The attacker gained remote access to a safety instrumented system engineering workstation and deployed the Triton attack framework to reprogram the system's controllers.

While FireEye did not identify the industrial firm that was targeted, it said it had "moderate confidence" that a nation-state sponsored the actor.

"During the incident, some SIS controllers entered a failed safe state, which automatically shut down the industrial process and prompted the asset owner to initiate an investigation," according to FireEye. "The investigation found that the SIS controllers initiated a safe shutdown when application code between redundant processing units failed a validation check – resulting in an MP diagnostic failure message."
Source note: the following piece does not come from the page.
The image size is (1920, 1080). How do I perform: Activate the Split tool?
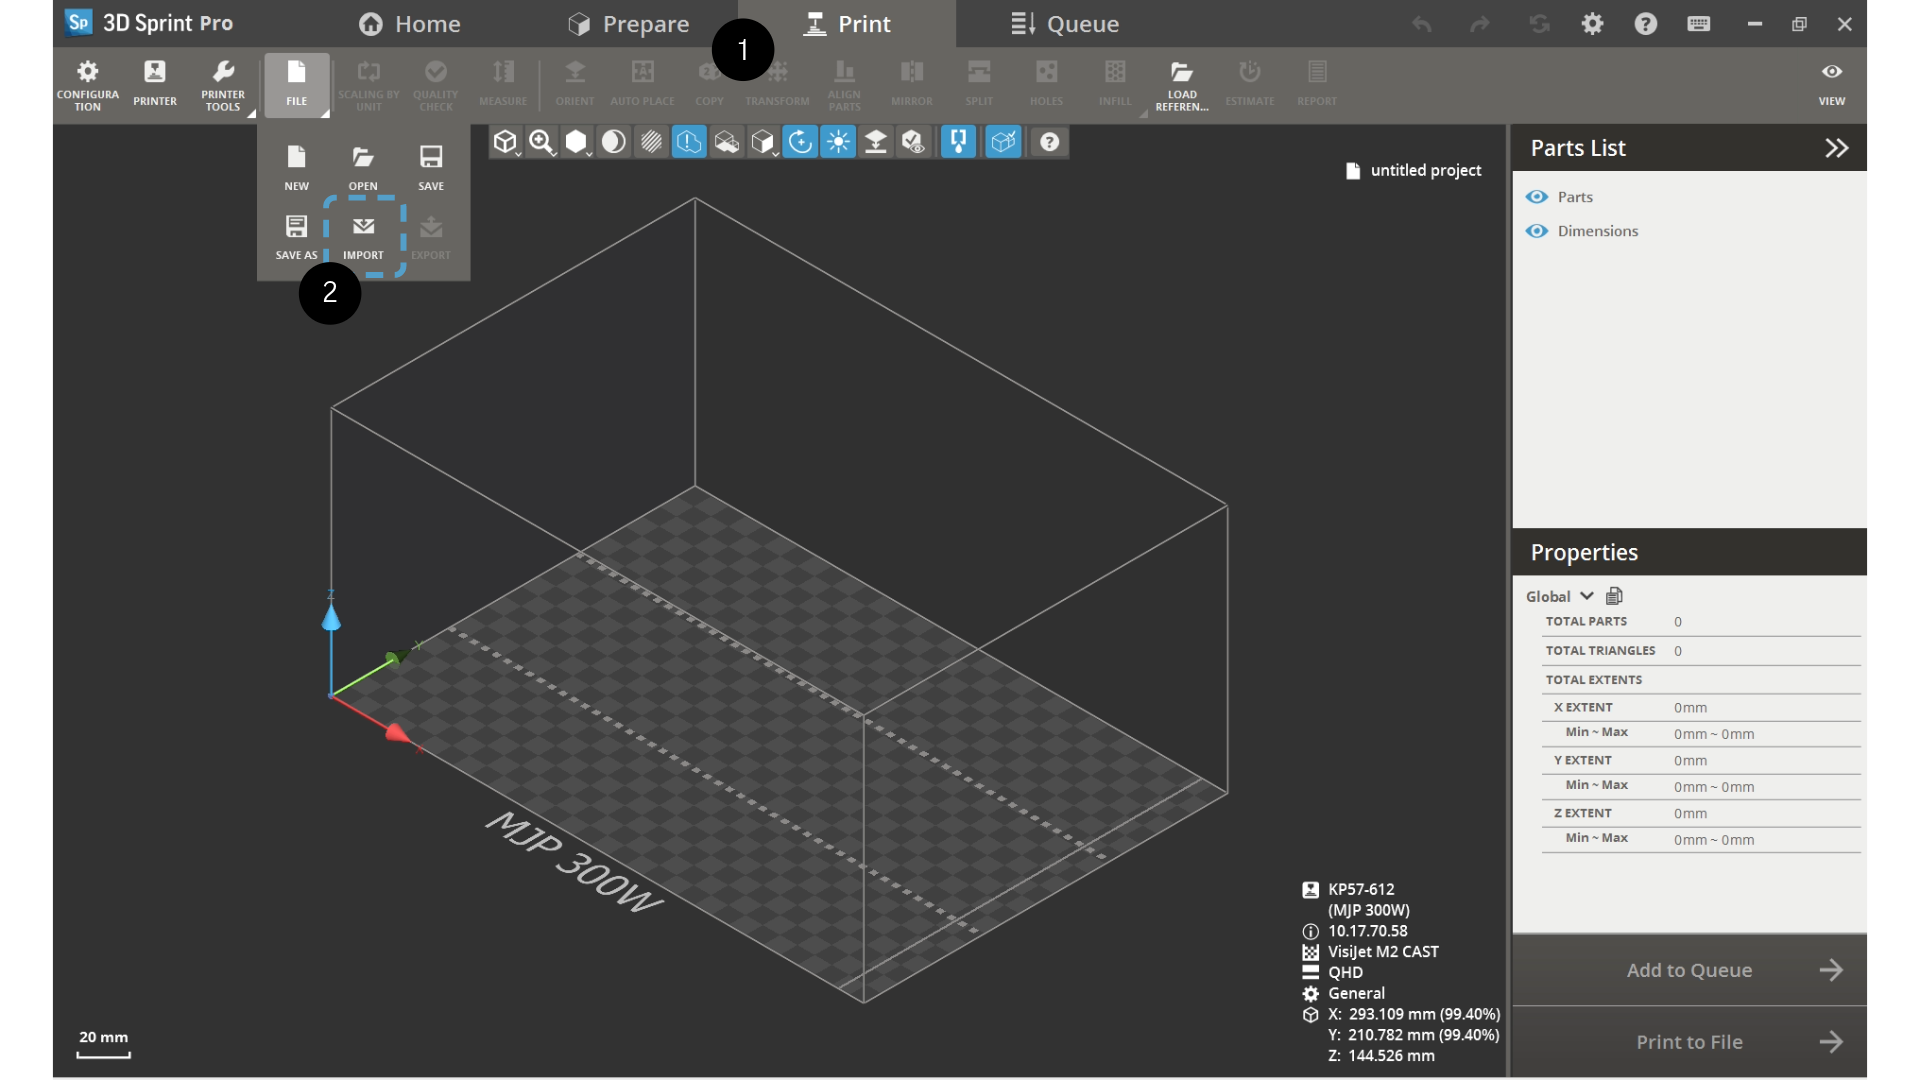pos(979,85)
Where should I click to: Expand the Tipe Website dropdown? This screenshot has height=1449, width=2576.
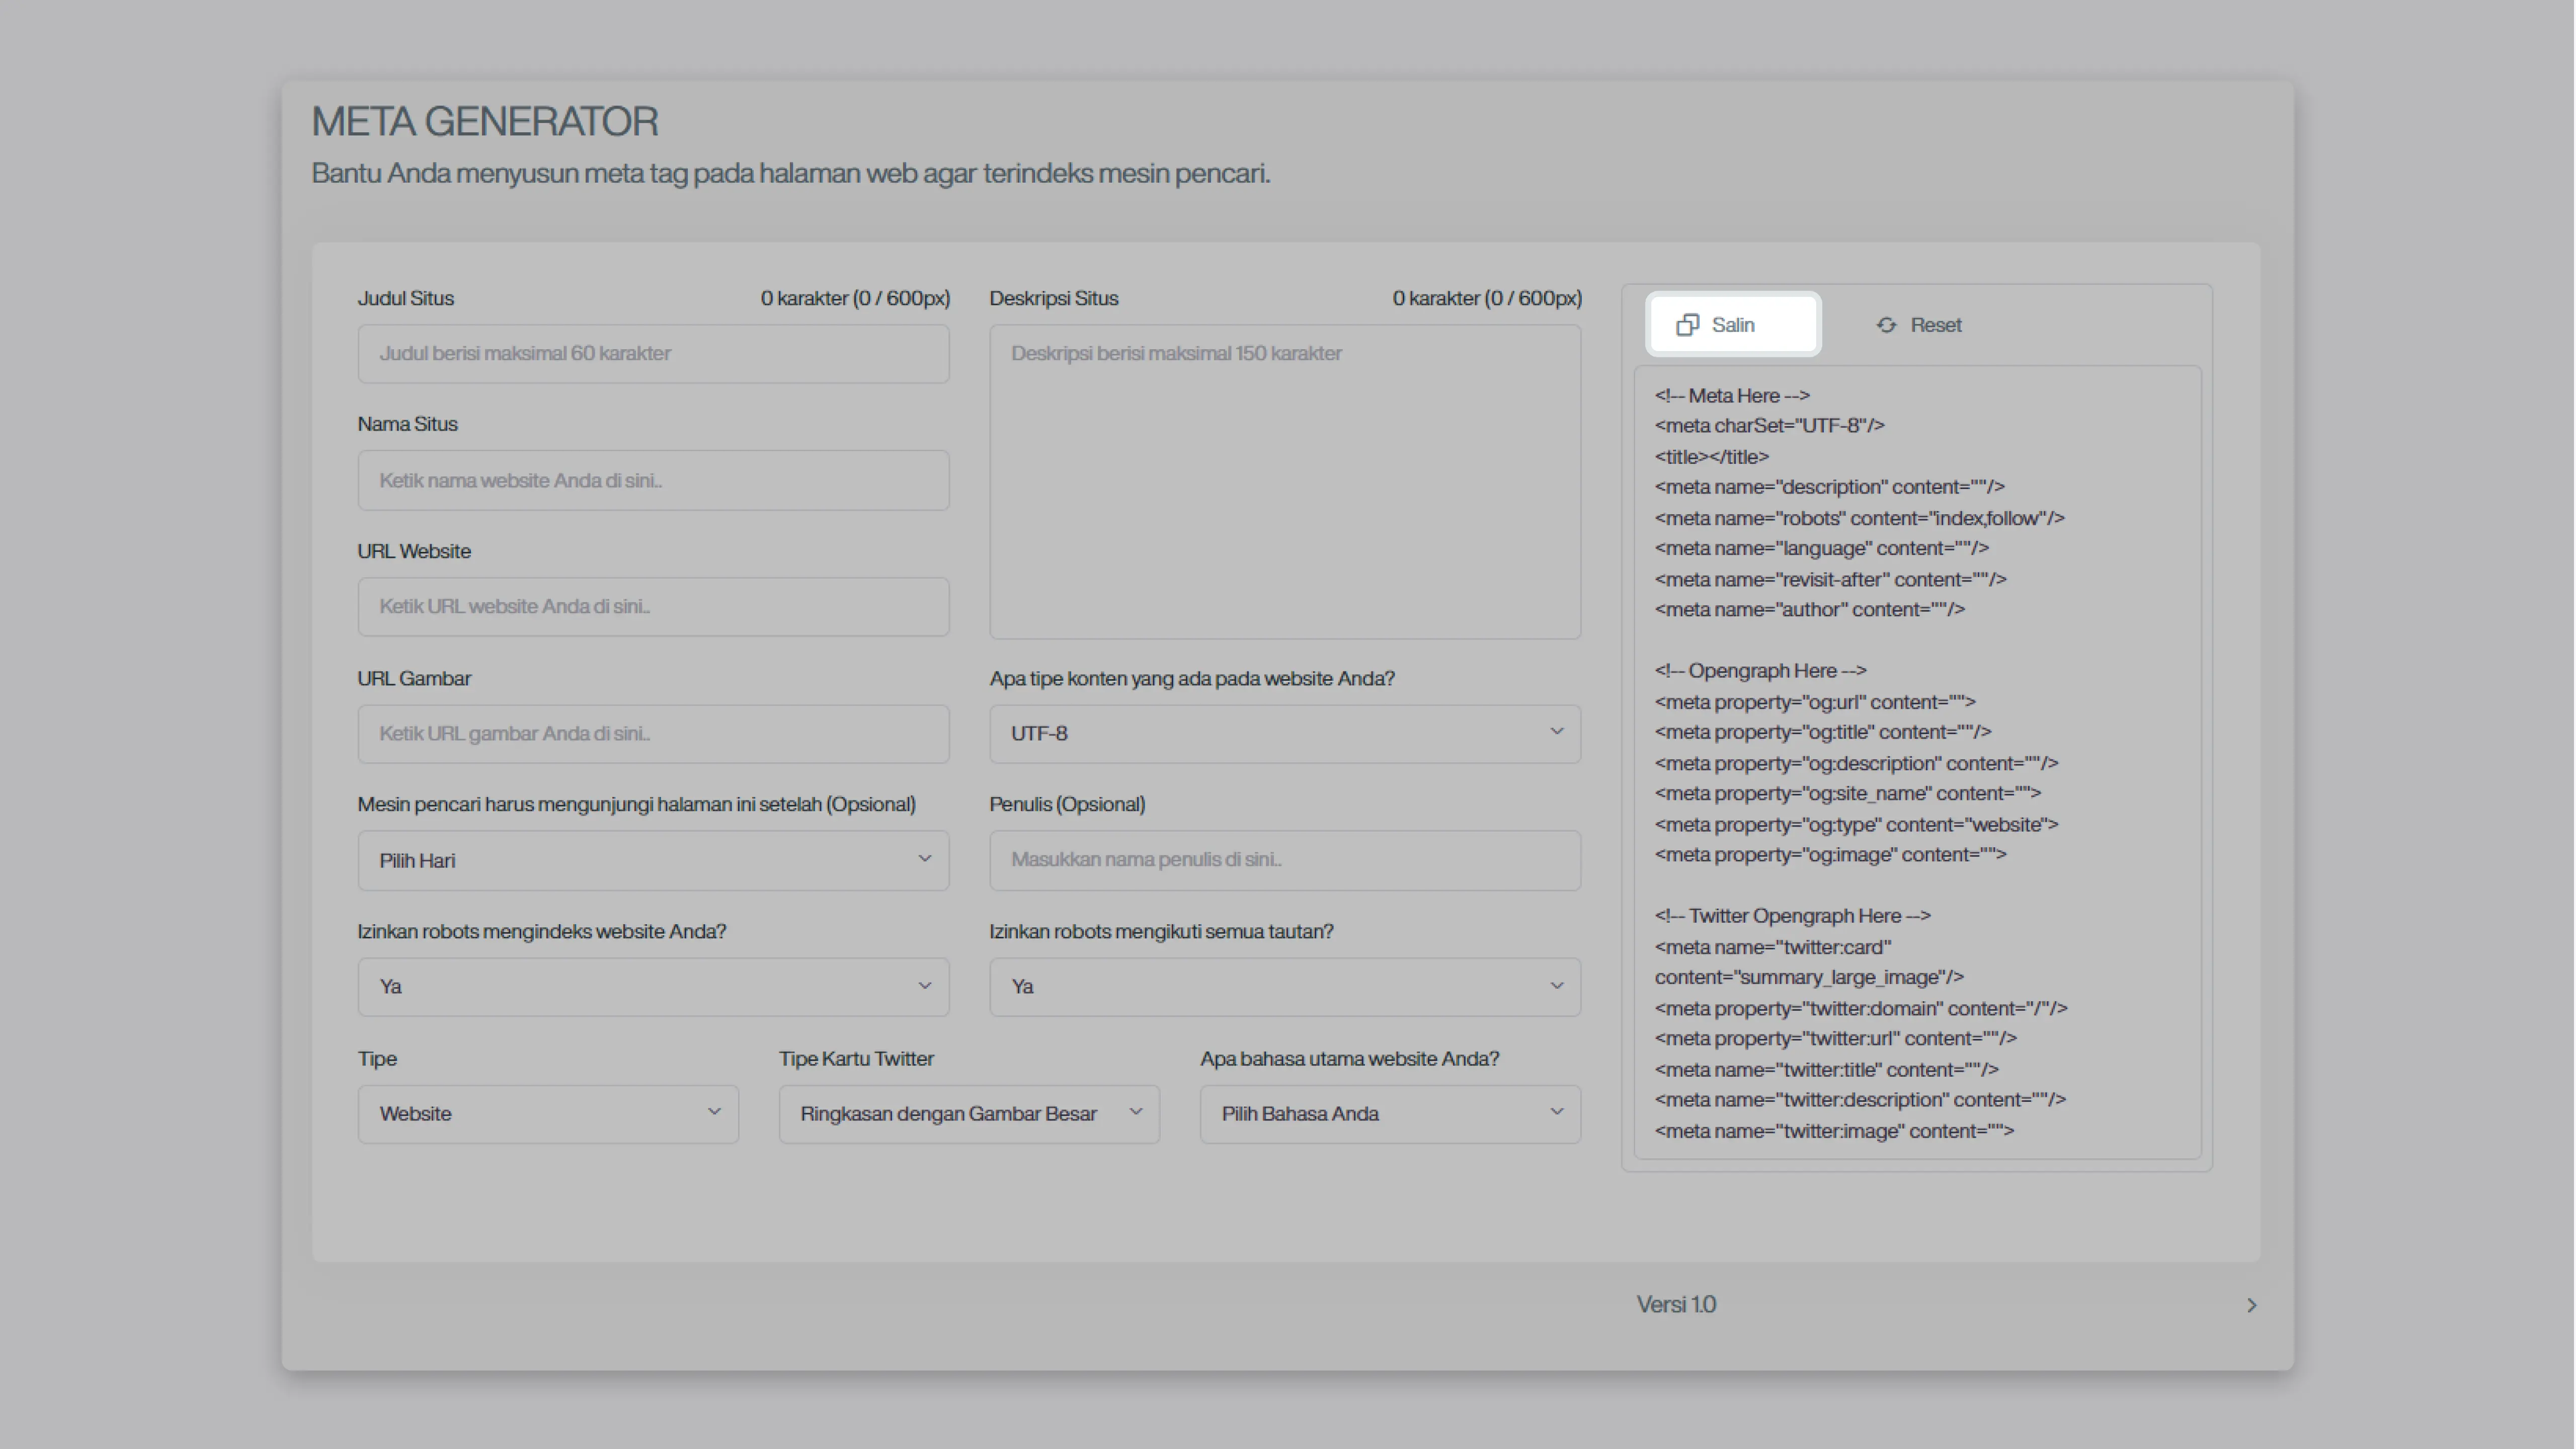pyautogui.click(x=547, y=1113)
Triton is a rare publicly identified malicious software that targets industrial control systems. Other software families targeting industrial control systems include Stuxnet, which was used against Iran in 2010; and Industroyer, which was used against Ukraine in 2016.

"Security is critically important," said Karim Bibawi, the Industrial IoT Lead at PwC. "Clients in the industrial Internet of Things space are becoming more concerned with operational technology security – they want to know how to secure automation systems and the devices collecting data at the edge."

Despite increasing interest around security solutions for operational technology and control systems, partners stressed that customers in the industrial space remain unprepared for security attacks on connected devices.

"Customers think that they're covered and they're not… Or in some cases they think there's an air gap between the outside world and their industrial control system," said Gillespie. "We've found there's a lot of attack vectors that are open."

"We've been expecting the manufacturers and water folks to get on board with this in the past two or three years …. We're surprised it's not taking off faster," he said. "2018 could be the year where security becomes a top focus for control systems."